Quote exactly and only this range of lines in the data below: the line that holds "caption text block" to the line that holds "1045x1200 pixels.", both included.

[Dataset entries]
··········
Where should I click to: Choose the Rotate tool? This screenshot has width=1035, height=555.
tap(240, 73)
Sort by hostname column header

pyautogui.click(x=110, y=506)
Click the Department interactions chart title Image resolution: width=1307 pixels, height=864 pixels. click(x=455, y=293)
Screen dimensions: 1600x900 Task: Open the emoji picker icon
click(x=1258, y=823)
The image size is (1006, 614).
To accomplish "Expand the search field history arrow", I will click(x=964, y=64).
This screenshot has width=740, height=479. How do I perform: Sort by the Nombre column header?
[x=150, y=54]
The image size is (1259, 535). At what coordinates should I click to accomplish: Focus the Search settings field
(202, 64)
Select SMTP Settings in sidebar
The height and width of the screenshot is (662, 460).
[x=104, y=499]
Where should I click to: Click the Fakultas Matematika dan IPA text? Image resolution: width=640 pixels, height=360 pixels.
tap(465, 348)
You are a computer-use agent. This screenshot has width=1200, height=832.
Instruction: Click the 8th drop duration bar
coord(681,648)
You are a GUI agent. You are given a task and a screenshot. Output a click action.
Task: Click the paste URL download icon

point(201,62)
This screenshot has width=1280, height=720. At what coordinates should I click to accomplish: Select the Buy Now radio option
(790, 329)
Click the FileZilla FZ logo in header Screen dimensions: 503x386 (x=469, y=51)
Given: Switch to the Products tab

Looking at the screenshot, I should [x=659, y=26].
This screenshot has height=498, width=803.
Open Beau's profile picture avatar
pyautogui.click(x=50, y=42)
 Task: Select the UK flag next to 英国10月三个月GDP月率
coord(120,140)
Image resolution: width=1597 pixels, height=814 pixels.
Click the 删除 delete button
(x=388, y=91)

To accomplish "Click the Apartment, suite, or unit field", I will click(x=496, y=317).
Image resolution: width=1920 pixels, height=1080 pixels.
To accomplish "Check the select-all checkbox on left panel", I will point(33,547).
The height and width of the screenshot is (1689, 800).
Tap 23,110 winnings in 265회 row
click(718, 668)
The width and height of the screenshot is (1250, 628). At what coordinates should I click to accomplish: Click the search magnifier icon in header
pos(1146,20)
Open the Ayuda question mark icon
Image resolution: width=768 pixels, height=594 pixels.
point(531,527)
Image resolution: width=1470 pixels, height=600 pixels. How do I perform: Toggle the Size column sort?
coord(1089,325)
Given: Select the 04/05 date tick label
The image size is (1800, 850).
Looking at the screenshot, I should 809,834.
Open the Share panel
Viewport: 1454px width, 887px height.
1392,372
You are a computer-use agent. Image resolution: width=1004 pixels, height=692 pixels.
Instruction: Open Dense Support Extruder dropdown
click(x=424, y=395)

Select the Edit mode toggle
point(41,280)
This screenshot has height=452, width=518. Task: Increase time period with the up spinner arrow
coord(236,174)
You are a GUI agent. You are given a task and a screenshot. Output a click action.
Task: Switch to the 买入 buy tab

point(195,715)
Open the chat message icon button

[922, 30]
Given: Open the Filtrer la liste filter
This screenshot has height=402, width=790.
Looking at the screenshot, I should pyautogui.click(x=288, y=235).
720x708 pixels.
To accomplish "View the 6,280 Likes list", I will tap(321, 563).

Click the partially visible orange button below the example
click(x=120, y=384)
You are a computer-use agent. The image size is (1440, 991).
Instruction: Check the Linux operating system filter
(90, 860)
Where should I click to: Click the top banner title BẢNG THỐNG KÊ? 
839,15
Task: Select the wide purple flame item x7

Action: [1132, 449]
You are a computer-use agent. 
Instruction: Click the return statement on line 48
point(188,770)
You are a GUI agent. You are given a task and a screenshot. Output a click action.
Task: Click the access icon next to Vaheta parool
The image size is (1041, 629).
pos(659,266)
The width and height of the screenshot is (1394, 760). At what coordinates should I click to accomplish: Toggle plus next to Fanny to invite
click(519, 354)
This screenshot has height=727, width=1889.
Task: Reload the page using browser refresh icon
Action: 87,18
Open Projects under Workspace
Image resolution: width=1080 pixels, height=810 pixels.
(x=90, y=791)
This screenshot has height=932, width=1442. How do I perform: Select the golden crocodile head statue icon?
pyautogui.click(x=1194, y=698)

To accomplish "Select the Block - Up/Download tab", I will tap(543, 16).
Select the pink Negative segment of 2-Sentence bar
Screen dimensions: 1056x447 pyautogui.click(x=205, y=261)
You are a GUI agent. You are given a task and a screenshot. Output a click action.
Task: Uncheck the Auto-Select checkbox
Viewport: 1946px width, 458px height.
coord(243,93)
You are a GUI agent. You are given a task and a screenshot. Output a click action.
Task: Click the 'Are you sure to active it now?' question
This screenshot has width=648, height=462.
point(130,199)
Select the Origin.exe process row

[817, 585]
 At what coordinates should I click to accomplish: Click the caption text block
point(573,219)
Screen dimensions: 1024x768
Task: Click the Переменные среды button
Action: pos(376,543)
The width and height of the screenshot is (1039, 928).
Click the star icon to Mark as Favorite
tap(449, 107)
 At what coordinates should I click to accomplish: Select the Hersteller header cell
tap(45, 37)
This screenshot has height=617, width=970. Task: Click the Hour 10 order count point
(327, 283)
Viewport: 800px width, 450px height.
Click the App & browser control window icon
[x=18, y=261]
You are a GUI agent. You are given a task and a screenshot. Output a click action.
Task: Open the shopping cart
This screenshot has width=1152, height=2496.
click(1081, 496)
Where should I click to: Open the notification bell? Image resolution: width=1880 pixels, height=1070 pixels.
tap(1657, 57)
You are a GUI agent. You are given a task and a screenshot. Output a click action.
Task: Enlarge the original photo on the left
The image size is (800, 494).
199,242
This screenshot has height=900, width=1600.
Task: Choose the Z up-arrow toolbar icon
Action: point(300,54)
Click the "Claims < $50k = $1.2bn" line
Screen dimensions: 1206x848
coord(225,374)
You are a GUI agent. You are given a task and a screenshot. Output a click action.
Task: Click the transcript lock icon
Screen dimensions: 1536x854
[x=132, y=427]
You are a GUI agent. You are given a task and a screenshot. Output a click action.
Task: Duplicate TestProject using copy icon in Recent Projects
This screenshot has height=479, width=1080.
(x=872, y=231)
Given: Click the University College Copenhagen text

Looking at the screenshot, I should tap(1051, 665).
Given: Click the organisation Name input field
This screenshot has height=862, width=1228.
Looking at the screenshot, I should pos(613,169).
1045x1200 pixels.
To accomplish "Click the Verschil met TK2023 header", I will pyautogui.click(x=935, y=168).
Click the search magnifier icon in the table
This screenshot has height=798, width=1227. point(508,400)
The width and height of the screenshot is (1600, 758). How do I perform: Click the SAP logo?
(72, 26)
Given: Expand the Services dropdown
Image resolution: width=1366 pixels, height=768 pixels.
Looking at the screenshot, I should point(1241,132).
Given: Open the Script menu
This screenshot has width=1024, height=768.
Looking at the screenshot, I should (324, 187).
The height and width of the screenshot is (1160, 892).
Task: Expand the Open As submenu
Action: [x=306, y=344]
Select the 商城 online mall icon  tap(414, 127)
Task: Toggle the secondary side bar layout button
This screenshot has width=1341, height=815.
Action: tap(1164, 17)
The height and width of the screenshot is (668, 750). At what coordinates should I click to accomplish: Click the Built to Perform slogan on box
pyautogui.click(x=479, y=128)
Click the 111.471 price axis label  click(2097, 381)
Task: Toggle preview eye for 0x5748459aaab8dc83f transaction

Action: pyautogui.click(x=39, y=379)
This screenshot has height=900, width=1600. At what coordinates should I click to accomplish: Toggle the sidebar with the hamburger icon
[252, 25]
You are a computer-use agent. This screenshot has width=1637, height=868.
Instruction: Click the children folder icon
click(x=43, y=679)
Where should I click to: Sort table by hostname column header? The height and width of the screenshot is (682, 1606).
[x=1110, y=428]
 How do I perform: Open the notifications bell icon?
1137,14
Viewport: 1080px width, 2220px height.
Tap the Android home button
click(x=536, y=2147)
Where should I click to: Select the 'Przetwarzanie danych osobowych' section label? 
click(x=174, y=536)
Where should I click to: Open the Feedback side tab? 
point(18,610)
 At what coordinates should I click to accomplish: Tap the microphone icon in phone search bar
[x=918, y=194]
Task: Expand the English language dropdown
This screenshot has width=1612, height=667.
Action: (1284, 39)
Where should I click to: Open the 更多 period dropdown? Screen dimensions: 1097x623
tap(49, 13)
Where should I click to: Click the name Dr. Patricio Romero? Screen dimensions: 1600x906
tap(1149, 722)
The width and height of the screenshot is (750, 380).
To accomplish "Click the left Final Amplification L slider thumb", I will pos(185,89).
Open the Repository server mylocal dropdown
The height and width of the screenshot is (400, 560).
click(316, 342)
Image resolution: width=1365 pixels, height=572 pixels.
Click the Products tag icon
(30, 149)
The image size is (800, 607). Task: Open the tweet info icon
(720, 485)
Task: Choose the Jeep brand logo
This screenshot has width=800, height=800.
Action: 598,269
··········
EXPECTED ANSWER:
 At what coordinates should I click to accomplish: Click the caption text block
point(573,219)
Screen dimensions: 1024x768
Task: Click the Переменные среды button
Action: pos(376,543)
The width and height of the screenshot is (1039, 928).
Click the star icon to Mark as Favorite
tap(449, 107)
 At what coordinates should I click to accomplish: Select the Hersteller header cell
tap(45, 37)
This screenshot has height=617, width=970. Task: Click the Hour 10 order count point
(327, 283)
Viewport: 800px width, 450px height.
Click the App & browser control window icon
[x=18, y=261]
You are a GUI agent. You are given a task and a screenshot. Output a click action.
Task: Open the shopping cart
This screenshot has width=1152, height=2496.
click(1081, 496)
Where should I click to: Open the notification bell? Image resolution: width=1880 pixels, height=1070 pixels.
tap(1657, 57)
You are a GUI agent. You are given a task and a screenshot. Output a click action.
Task: Enlarge the original photo on the left
The image size is (800, 494).
199,242
This screenshot has height=900, width=1600.
Task: Choose the Z up-arrow toolbar icon
Action: point(300,54)
Click the "Claims < $50k = $1.2bn" line
Screen dimensions: 1206x848
coord(225,374)
You are a GUI agent. You are given a task and a screenshot. Output a click action.
Task: Click the transcript lock icon
Screen dimensions: 1536x854
[x=132, y=427]
You are a GUI agent. You are given a task and a screenshot. Output a click action.
Task: Duplicate TestProject using copy icon in Recent Projects
This screenshot has height=479, width=1080.
(x=872, y=231)
Given: Click the University College Copenhagen text

Looking at the screenshot, I should tap(1051, 665).
Given: Click the organisation Name input field
This screenshot has height=862, width=1228.
Looking at the screenshot, I should pos(613,169).
1045x1200 pixels.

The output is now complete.